Farming has suffered terrible image problems for decades, beginning with the Dust Bowl of the Great Depression years, and then growing awareness of the plight of migrant farm workers beginning in the 1960s. A vanishingly small fraction of 1% of US children have aspirations of being farm workers when they grow up. But without more farm workers, the bio-intensive agriculture that is necessary for Agrarian Urbanism is unlikely to happen. For this to take place, agricultural work has to not only have an extreme image makeover so that it is considered a really cool thing to do, but it must also be made economically viable for US citizens.
The New Paradigm
Fortunately, there is a new economic model for agriculture that is viable. This is Goodfellow Farms on New Providence in the Bahamas. It is a 5-acre farm with 5 farm workers, and they sell an amazing amount of produce. Its founder, Ian Goodfellow, says there are three essentials: It must be bio-intensive, which is 20-50 times as acre-efficient as row-cropping. It must raise higher-value produce, such as organic fruits and vegetables. And it absolutely must sell to a local market, because getting sucked into the global industrial food chain means certain economic death at living wages or better because the industrial food chain must allow WalMart to sell at everyday low prices. Local markets also reduce the transport cost to a small fraction of today’s ingredients that usually need a passport to get to your plate. Local food that doesn’t need to spend three weeks in the back of a truck also doesn’t need to be genetically engineered for toughness and picked green. Instead, it can be heirloom local varieties that are far more delicious and nutritious.
Once the economic problem has been resolved, the next question is the “cool factor.” Anything that includes the words “farm worker” is a toxic term. The other end of the farm-to-table path, however, has a very good vibe today. Any term with the words “culinary” or “chef” has a chance of becoming the subject of a new reality show. Simply put, culinary is cool. Agriculture (in particular, bio-intensive agriculture) must be re-branded as part of the culinary process, not part of the desperately impoverished heritage of farm workers.

_Problem set:_
1 > In the farming text, what are the size and the number of workers of Goodfellow Farms?
2 > Write a continuation of the farming text, picking up after its final sentence.
This material is not needed.

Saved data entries
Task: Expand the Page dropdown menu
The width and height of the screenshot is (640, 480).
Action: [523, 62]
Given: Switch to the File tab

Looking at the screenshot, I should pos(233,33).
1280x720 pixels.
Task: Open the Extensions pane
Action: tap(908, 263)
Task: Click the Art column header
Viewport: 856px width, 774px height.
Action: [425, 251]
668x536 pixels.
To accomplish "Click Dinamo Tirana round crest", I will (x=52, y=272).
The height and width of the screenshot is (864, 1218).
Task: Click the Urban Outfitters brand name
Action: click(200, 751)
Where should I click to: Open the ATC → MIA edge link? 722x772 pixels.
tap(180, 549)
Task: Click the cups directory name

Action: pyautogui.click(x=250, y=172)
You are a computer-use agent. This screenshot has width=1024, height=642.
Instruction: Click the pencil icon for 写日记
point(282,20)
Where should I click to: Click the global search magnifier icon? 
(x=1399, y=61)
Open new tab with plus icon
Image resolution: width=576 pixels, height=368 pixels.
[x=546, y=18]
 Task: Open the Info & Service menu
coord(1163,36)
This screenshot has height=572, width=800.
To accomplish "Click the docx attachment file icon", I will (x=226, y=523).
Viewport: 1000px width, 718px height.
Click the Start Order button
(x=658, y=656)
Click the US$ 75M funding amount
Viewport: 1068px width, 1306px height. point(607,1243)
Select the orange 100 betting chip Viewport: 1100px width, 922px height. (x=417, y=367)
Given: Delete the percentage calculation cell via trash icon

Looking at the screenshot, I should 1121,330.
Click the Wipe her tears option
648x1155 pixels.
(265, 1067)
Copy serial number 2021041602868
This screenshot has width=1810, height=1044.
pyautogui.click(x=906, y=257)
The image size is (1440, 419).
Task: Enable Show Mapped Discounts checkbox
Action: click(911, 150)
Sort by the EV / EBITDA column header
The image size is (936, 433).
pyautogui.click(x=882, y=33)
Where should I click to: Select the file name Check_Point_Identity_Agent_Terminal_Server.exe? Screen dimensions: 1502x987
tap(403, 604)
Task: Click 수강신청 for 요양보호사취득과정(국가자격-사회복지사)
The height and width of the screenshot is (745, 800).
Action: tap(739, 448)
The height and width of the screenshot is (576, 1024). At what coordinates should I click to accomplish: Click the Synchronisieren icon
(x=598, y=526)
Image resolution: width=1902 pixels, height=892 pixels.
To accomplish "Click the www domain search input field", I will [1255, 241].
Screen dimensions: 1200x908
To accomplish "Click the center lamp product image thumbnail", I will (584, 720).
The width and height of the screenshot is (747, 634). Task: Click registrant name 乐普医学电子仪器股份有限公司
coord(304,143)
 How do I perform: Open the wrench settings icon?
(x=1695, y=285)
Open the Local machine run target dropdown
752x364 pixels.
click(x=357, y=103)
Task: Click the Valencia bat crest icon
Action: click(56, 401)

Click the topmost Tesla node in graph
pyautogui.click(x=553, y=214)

_Your responses:_
1 > It is a 5-acre farm with 5 farm workers.

2 >
The Culinary Origin
This bio-intensive farm serves Chef Thomas Keller's world-famous French Laundry restaurant, which is just across the street. Alice Waters’ Chez Panisse restaurant in Berkley got local food right in 1971; Thomas Keller made it explicit at French Laudry with the garden in full view of those arriving at the restaurant. Farm-to-table obviously originates at the farm. And a nourishable place is one where you can look out onto the fields and the waters from which much of your food comes. Growing food is part of the culinary process and must be re-branded as such.
The term “craft” has great resonance today, from craft beers to craft foods of many tastes. “Craft agriculture” is certainly a candidate term for what to call food lovingly and locally prepared in small batches, such as they do at this craft farm in Normandy.
For those not living in farm villages, there should be shops in towns and cities selling regional delicacies. Actually, this already happens in many parts of the world, such as this shop in Honfleur, in France's Normandy region.
If you’re cooking, then craft farms and regional food shops are where you can shop. But if you want someone else to fix the meal, then look for farm-to-table restaurants that use ingredients from farms in the region. Once rare, they’re popping up all over now. Menus will change through the year according to what’s available, but that’s more interesting than dishes made from the same old genetically engineered stuff from thousands of miles away all through the year, isn’t it?